(RECORDED INFORMATION begins)

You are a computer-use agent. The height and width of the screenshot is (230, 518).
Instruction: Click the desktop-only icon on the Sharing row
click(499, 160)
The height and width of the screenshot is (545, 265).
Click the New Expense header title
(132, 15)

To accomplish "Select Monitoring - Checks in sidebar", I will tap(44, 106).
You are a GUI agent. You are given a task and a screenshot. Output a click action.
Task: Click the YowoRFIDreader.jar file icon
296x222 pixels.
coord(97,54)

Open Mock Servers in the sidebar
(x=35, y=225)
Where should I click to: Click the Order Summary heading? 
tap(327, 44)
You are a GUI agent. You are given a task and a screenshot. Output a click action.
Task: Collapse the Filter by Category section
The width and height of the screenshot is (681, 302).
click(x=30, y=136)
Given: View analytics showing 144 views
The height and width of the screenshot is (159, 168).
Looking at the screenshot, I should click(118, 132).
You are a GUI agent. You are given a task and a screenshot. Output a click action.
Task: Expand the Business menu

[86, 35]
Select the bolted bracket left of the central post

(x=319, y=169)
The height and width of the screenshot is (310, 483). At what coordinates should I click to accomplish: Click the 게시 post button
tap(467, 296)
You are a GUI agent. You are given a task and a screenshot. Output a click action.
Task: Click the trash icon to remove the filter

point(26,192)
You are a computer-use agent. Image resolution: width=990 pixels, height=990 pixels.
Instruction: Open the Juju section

(RECORDED INFORMATION ends)
(RECORDED INFORMATION begins)

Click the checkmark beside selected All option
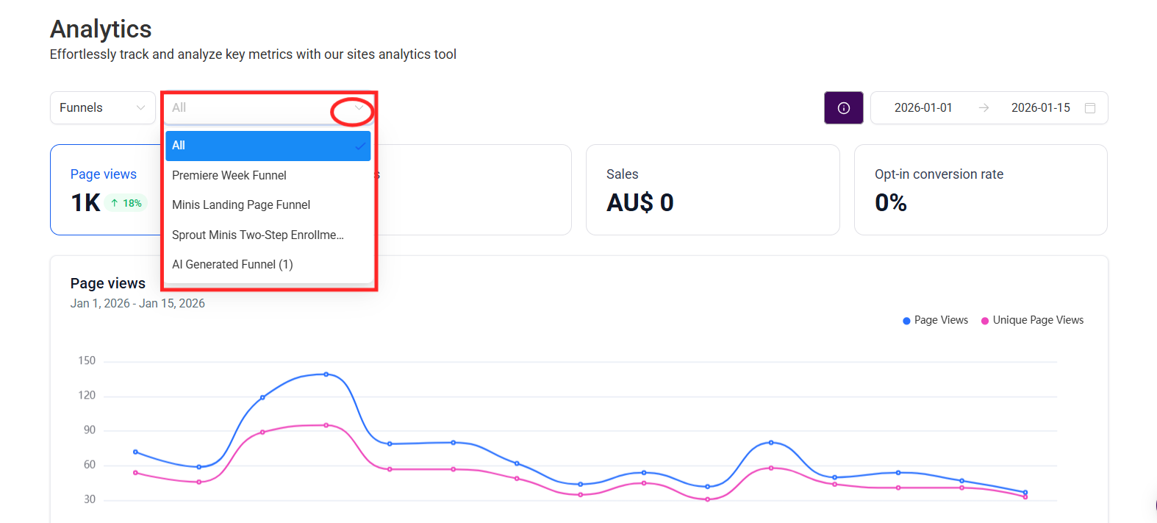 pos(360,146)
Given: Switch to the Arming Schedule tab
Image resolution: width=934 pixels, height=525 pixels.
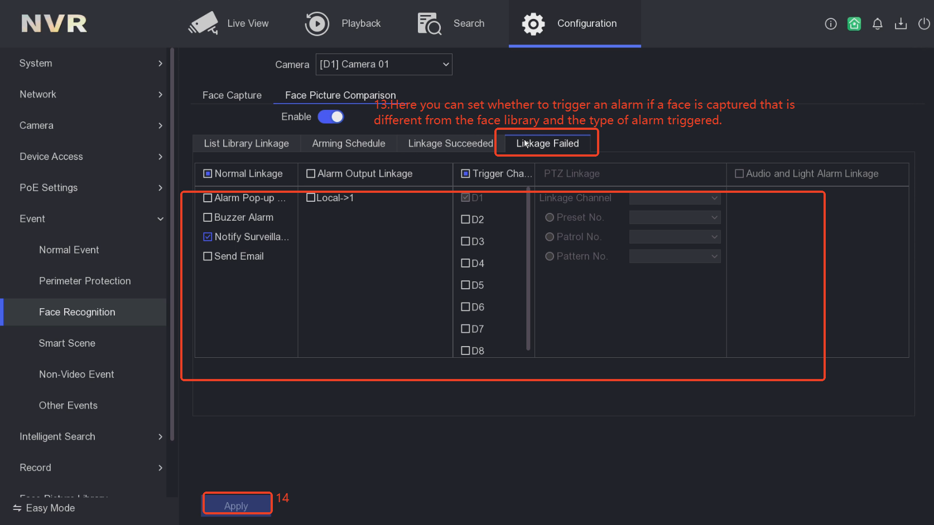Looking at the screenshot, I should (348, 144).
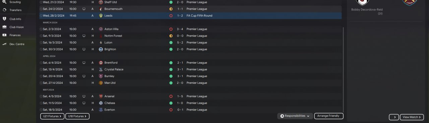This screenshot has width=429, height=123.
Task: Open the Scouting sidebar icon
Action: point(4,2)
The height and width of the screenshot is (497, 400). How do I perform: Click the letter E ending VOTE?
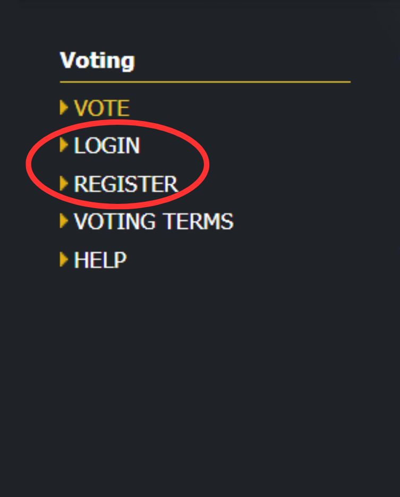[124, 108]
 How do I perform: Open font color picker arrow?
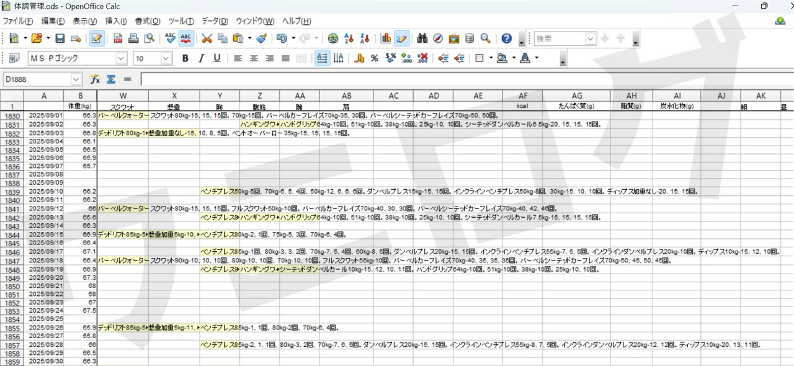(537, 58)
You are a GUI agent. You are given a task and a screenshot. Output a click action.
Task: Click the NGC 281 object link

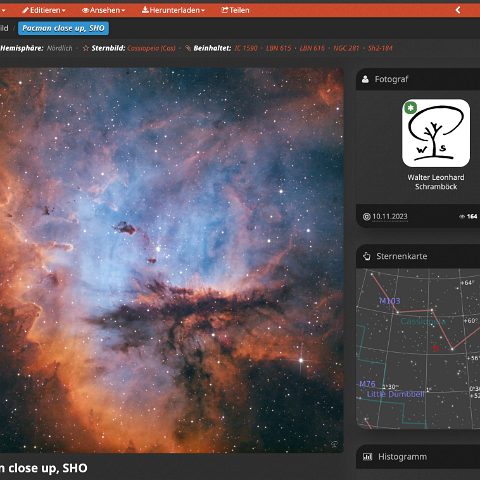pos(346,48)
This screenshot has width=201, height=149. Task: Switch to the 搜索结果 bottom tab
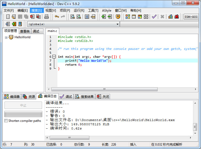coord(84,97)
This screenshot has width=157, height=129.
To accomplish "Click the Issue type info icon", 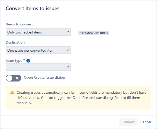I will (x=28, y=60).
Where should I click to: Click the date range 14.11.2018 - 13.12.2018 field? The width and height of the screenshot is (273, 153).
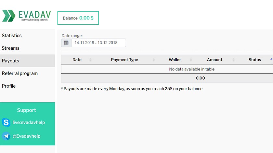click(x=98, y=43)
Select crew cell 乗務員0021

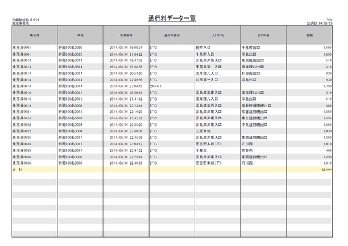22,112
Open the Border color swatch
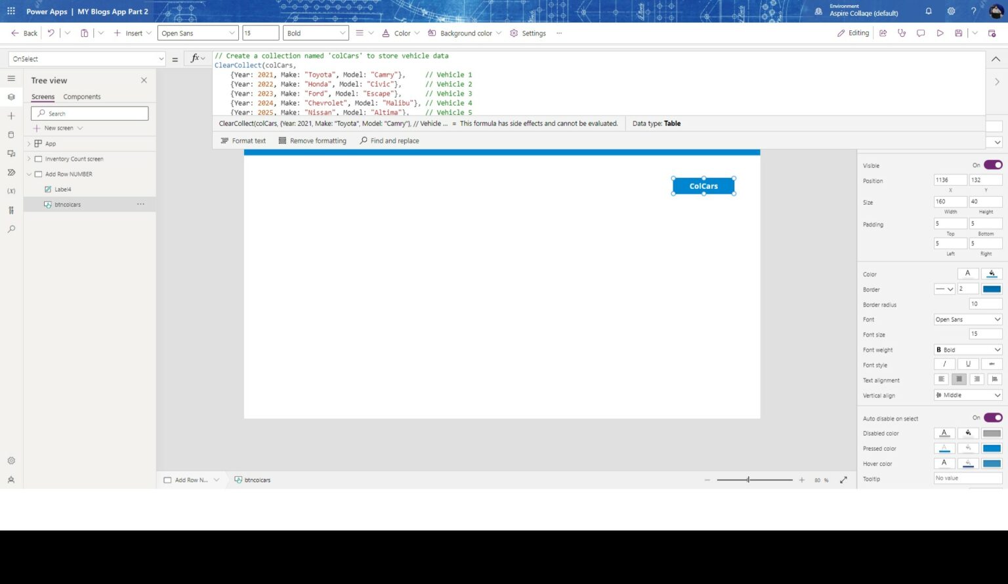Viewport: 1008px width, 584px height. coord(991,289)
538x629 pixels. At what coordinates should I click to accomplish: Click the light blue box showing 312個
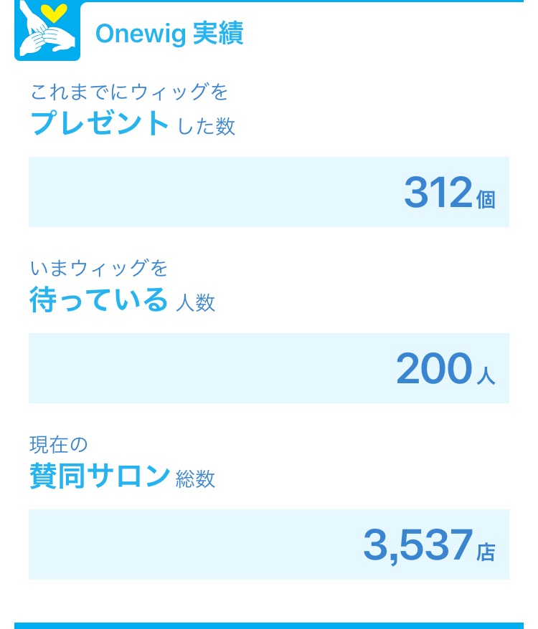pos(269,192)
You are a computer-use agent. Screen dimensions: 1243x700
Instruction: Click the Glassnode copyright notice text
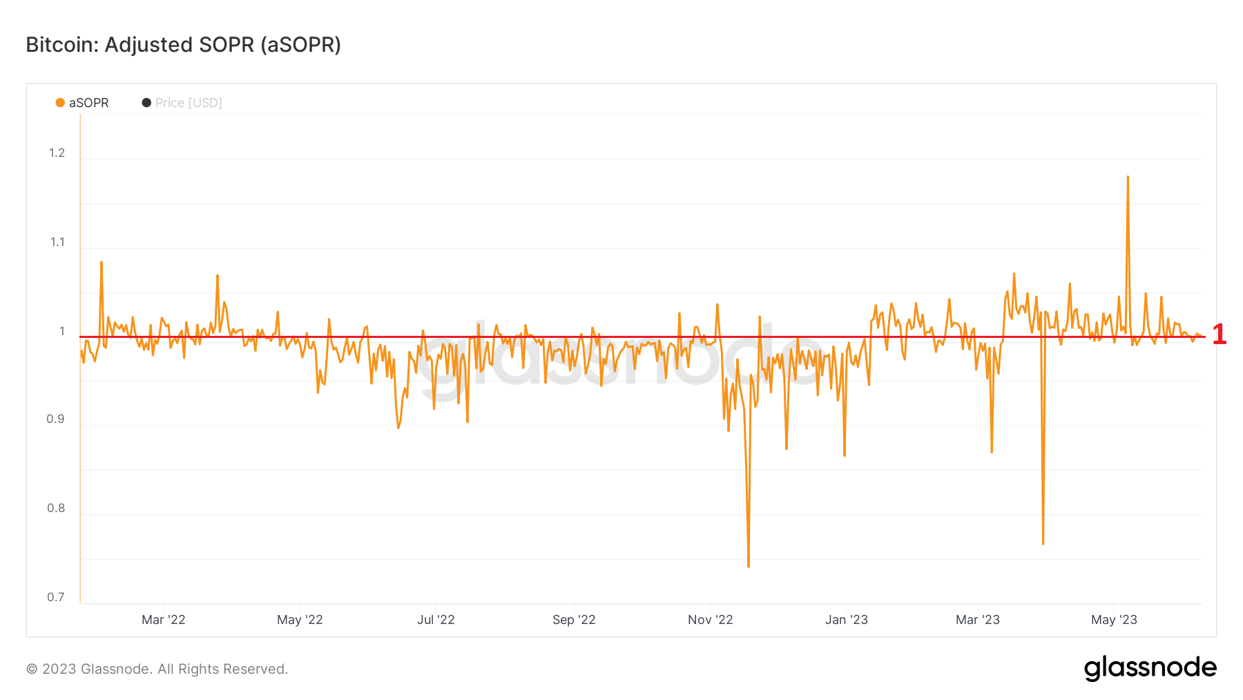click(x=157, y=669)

(RECORDED INFORMATION ends)

Go through the entries and copy each line holding the string "computer".

You are a computer-use agent. The height and width of the screenshot is (230, 518).
You are a computer-use agent. Image resolution: width=990 pixels, height=990 pixels.
You are a computer-use agent. Screen dimensions: 1243x700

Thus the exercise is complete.